A highly respected but determinedly low-profile German museum director in charge of the Dresden state art collections is to succeed Neil MacGregor as director of the British Museum.
The surprise appointment of Hartwig Fischer, 53, has yet to be rubberstamped by Downing Street but sources at the British Museum suggested that would be little more than a formality. It means there should be a smooth transition between MacGregor’s official departure just before Christmas and Fischer’s appointment.
Because the news is still unofficial, museum directors in the UK who know Fischer were reluctant to comment. That included Martin Roth, the director of the V&A, who was Fischer’s predecessor at Dresden.
The Dresden state art collections, spread across 14 museums in the Saxony city, date to the 16th century and are considered among the most important art collections in the world. They receive about 2.5 million visitors a year.
Fischer joins Roth at the V&A and Christoph Vogtherr at the Wallace Collection as Germans in charge of major UK cultural organisations.

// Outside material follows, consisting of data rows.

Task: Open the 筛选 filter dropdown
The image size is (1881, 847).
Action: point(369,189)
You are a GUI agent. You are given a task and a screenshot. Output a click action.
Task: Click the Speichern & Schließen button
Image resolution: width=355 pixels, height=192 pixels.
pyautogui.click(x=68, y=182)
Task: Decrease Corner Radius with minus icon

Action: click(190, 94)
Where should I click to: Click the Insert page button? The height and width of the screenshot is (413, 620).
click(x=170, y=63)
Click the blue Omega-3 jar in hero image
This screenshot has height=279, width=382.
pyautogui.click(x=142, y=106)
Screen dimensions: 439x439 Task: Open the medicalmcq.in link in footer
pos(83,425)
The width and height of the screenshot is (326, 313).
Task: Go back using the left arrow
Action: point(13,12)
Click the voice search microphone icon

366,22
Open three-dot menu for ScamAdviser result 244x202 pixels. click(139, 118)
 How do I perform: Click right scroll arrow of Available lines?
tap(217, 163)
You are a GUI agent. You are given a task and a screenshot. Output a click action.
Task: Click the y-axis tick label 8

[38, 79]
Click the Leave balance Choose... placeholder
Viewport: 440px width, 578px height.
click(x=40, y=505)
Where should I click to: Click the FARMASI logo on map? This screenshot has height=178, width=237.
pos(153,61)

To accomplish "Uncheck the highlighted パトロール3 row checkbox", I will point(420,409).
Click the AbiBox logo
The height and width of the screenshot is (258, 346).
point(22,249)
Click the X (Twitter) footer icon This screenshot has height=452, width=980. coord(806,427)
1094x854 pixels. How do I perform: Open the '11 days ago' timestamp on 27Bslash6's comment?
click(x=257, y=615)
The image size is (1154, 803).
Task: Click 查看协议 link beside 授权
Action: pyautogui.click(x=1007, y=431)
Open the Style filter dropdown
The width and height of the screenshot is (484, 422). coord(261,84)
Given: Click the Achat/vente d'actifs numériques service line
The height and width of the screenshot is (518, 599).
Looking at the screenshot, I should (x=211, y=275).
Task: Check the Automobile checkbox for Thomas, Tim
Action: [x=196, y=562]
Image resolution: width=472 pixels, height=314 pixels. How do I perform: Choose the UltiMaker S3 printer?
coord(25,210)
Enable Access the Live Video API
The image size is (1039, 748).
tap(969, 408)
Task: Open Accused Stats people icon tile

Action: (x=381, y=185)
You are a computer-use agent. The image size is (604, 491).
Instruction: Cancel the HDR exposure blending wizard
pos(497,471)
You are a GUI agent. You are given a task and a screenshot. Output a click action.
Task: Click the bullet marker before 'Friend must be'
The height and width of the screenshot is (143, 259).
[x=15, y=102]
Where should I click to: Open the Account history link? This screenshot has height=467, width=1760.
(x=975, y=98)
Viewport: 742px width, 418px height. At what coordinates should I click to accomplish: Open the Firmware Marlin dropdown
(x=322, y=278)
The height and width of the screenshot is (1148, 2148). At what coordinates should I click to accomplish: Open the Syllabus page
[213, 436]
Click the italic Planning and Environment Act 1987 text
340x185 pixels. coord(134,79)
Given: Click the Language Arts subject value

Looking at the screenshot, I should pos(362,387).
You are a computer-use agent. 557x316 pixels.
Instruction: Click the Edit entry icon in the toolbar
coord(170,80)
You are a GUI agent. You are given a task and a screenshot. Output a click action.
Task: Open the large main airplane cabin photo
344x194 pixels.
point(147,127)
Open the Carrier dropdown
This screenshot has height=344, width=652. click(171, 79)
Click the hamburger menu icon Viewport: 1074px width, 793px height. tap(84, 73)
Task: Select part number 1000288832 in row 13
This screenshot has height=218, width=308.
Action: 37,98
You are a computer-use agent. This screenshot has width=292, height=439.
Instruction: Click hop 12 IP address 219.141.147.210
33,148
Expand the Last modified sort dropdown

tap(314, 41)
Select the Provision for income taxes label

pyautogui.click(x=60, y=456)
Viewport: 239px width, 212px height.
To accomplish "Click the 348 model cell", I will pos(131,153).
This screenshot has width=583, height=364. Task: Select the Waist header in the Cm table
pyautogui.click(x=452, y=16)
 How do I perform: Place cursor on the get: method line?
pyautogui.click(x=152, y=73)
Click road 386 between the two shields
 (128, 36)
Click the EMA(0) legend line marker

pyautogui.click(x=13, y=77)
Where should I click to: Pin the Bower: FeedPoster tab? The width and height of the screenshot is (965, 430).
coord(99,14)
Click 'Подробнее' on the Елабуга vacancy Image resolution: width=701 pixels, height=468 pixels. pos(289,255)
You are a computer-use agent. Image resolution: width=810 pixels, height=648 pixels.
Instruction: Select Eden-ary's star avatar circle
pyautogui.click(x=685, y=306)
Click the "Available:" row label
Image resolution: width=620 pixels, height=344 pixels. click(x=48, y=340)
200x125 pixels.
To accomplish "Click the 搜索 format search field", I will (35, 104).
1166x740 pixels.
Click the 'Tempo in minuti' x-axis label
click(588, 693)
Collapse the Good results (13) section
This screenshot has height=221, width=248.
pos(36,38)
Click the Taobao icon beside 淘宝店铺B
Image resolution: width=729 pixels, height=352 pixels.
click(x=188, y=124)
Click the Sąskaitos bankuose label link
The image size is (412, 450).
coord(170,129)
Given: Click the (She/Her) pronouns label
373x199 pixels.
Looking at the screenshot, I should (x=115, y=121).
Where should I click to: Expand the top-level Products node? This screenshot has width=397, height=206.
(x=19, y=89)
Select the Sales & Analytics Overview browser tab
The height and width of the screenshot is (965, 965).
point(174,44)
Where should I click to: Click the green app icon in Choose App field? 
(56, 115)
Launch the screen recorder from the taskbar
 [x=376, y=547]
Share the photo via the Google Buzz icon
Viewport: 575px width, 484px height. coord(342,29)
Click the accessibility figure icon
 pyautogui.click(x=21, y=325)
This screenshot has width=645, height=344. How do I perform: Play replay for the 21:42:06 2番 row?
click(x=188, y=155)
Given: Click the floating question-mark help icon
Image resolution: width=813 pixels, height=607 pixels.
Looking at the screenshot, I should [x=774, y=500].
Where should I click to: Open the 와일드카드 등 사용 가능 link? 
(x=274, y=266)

MacGregor, meanwhile, is heading the other way as chairman of the planned €600m Humboldt Forum on the site of the former East German parliament in Berlin.
Fischer will become only the 20th head of the British Museum since it was founded in 1756. He will be the first German but not the first foreign-born: Dutchman Matthew Maty was principal librarian between 1772-76 while Joseph Planta (1799-1827) was born in Switzerland and Antonio Panizzi (1856-66) was born and educated in Italy, moving to England in his 20s.